Where Harper couldn’t be bothered with Aurora in this campaign Trudeau toured Aurora’s Yonge Street and Wellington Street business area in June alongside M.P. Leona Alleslev (Aurora—Oak Ridges—Richmond Hill) and M.P. Kyle Peterson (Newmarket—Aurora):
Paul Krugman addresses the issue of the economy in his piece from the October 23rd New York Times: http://www.nytimes.com/2015/10/23/opinion/keynes-comes-to-canada.html stating:
“Justin Trudeau’s Liberals are finally willing to say what sensible economists (even at places like the International Monetary Fund) have been saying all along.”
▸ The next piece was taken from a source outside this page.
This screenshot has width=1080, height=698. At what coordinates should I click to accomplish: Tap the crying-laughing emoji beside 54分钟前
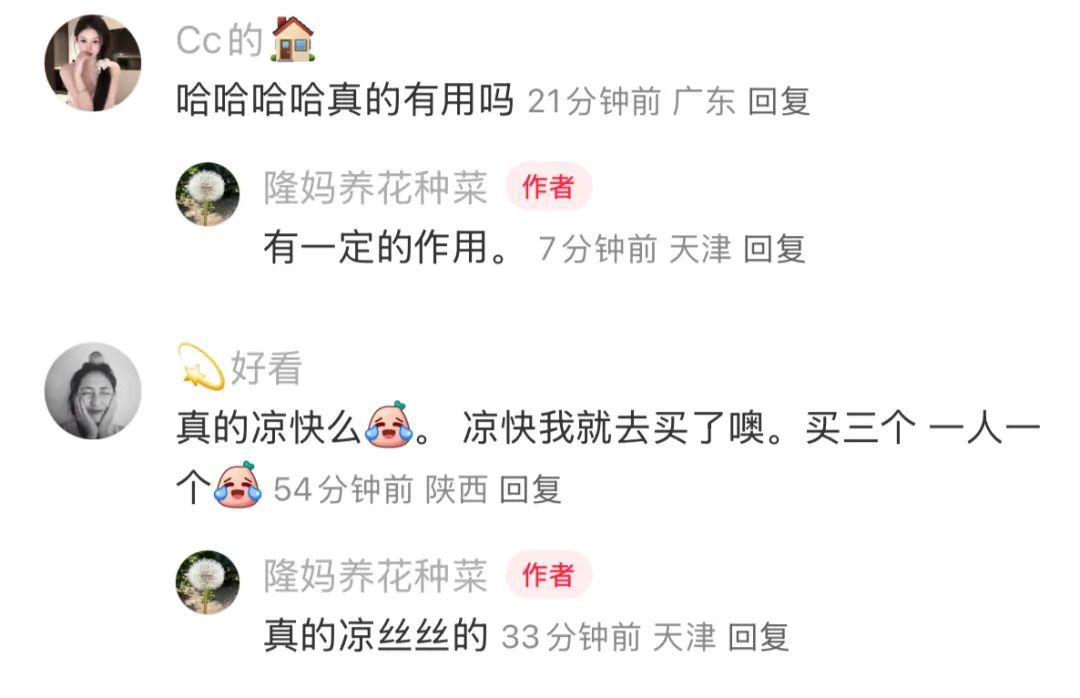point(238,486)
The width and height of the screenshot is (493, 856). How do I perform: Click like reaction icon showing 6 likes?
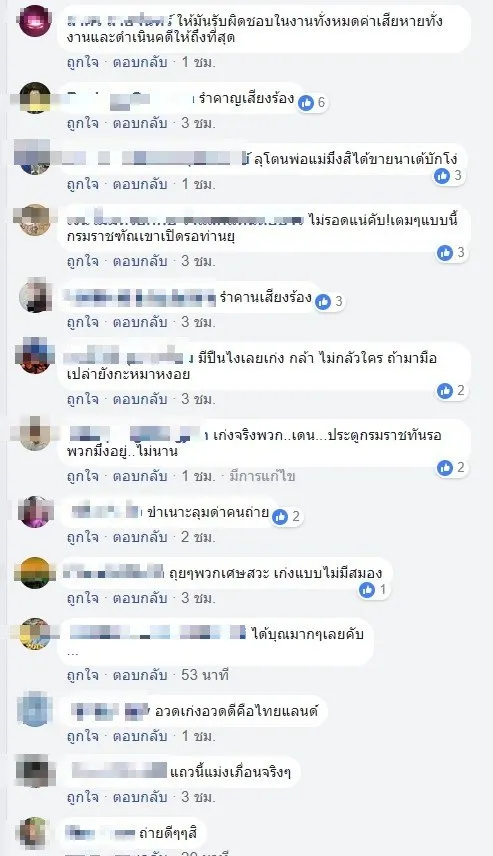[306, 102]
Another good read is Charles Mudede’s October 28th piece in The Stranger:
Towards the end of the piece we read:
“it is not surprising that the Liberal Party is also openly referencing thinkers like Mariana Mazzucato, whose book Entrepreneurial State argues that the most important innovations in technology are not generated by the private sector but the public sector. (Weirdly enough, the richest man on earth, Bill Gates, has recently reached the same conclusion: Private enterprise is not that good at R&D; that is really the job of the state, and the job of the business community is to simply customize and distribute new products and technologies to the public.) And so when governments cut spending in education and research, they are effectively cutting their society’s main source of innovations.”
Brown who was so appalled at the media was complacent in something much more appalling; the Harper government’s severe cuts to the fields of science and research.
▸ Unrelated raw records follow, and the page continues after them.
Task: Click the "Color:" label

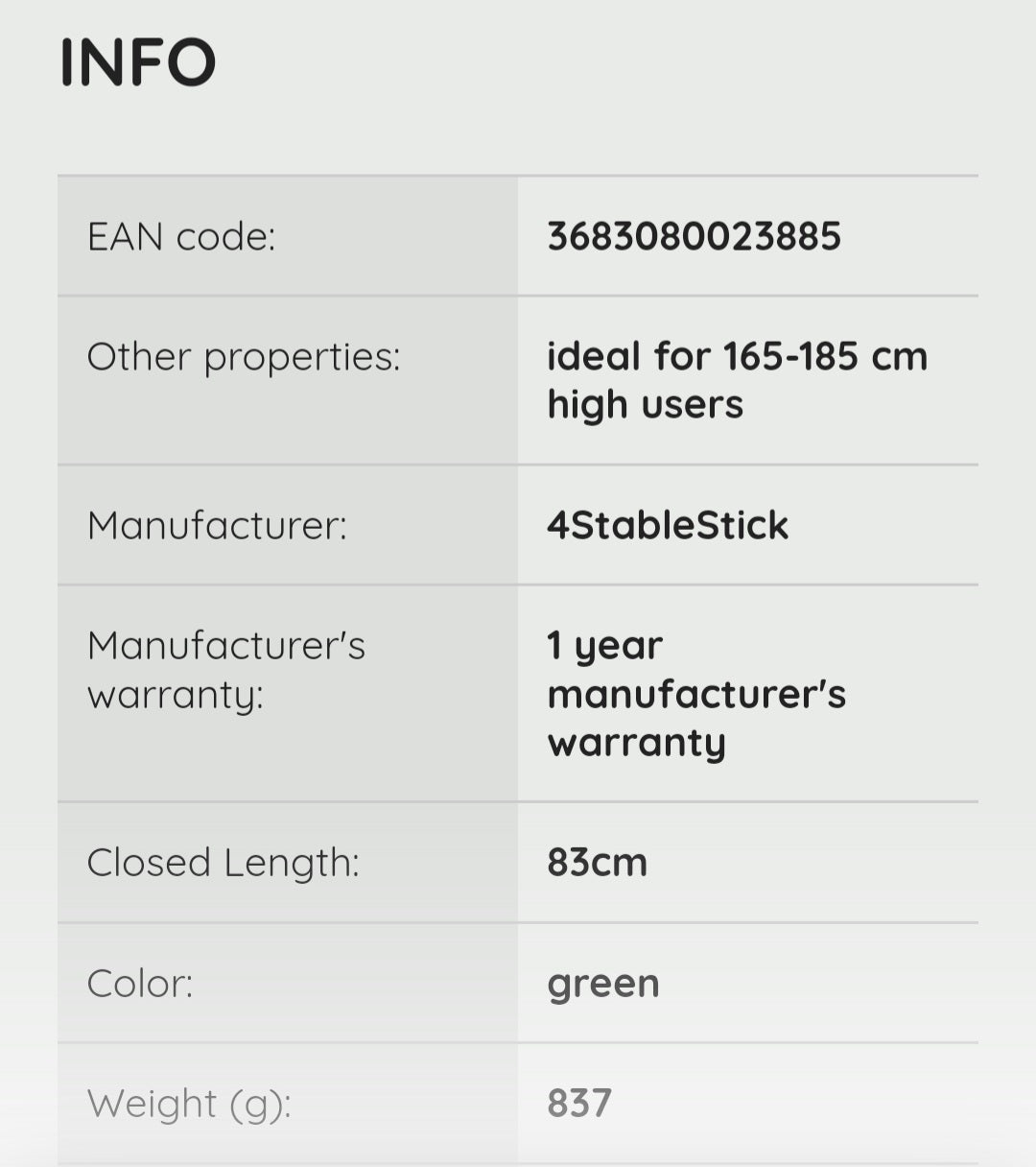Action: click(140, 984)

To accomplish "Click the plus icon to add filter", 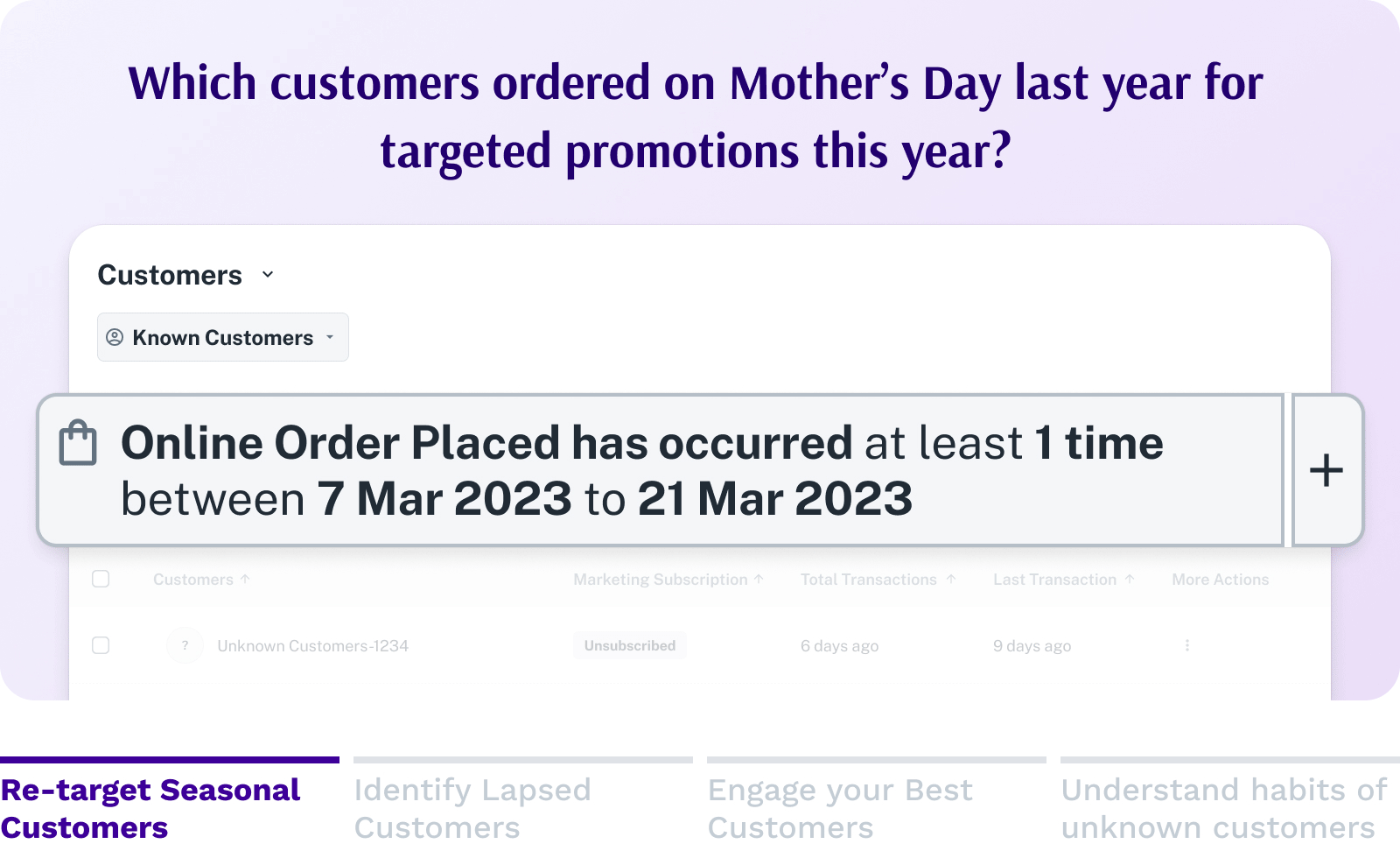I will 1326,470.
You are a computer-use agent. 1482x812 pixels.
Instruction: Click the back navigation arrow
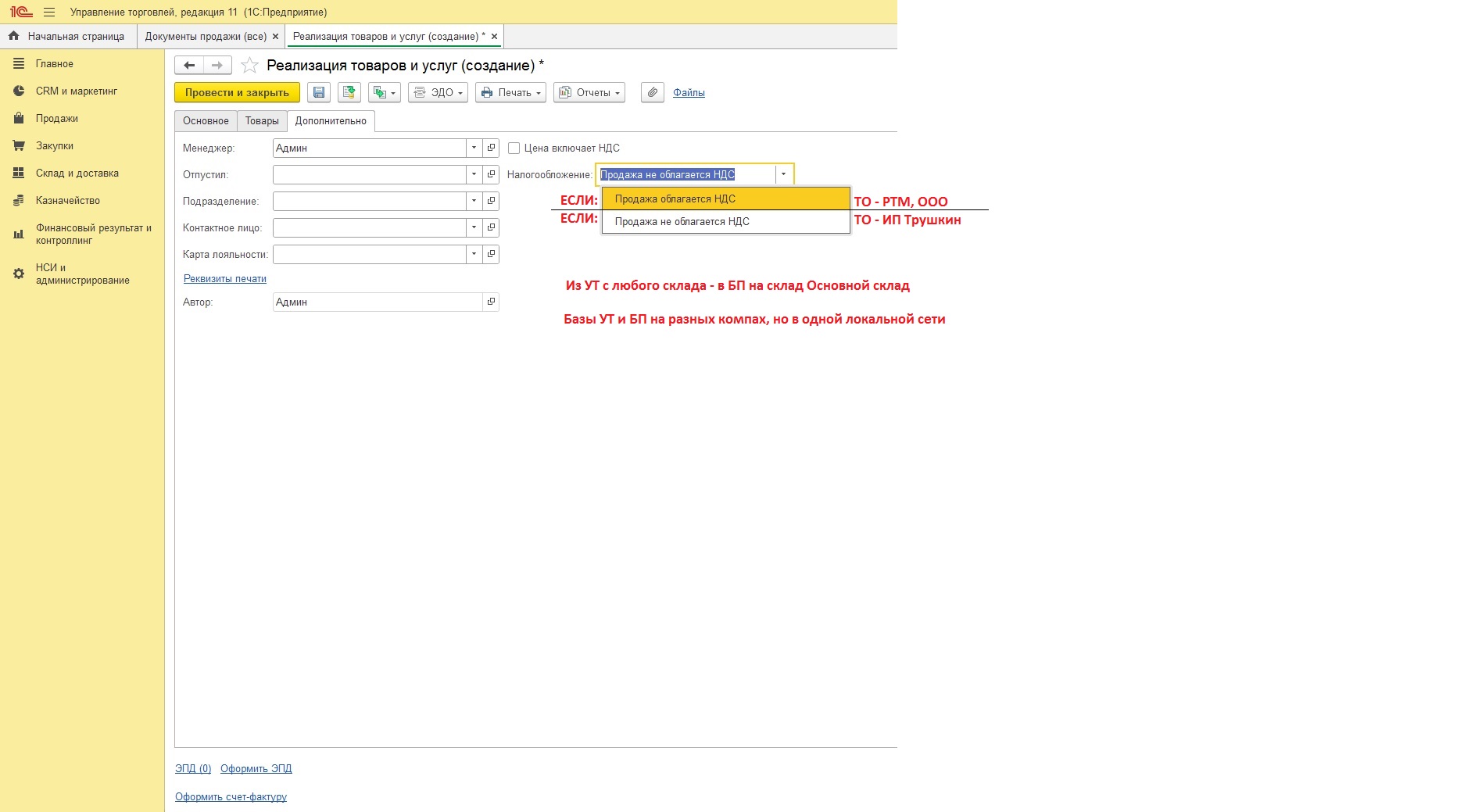pos(189,66)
Perpetuated by another recent loser John Gallo who echoed: “it is the role of the private sector to be innovating”: https://wattstrending.wordpress.com/2014/01/07/putting-the-no-in-innovation/ it is this backward way of thinking that has kept our riding and our nation stuck for the better part of the past decade.
A long time ago Ralph Waldo Emerson wrote that “A foolish consistency is the hobgoblin of little minds, adored by little statesmen and philosophers and divines. With consistency a great soul has simply nothing to do. “
Canada is a nation with a great soul, and yes In Canada, Better Is Always possible.
Moreso now that we have refused the path of foolish consistency offered by the Conservative Party of Canada and its fuddy-duddy hobgoblins.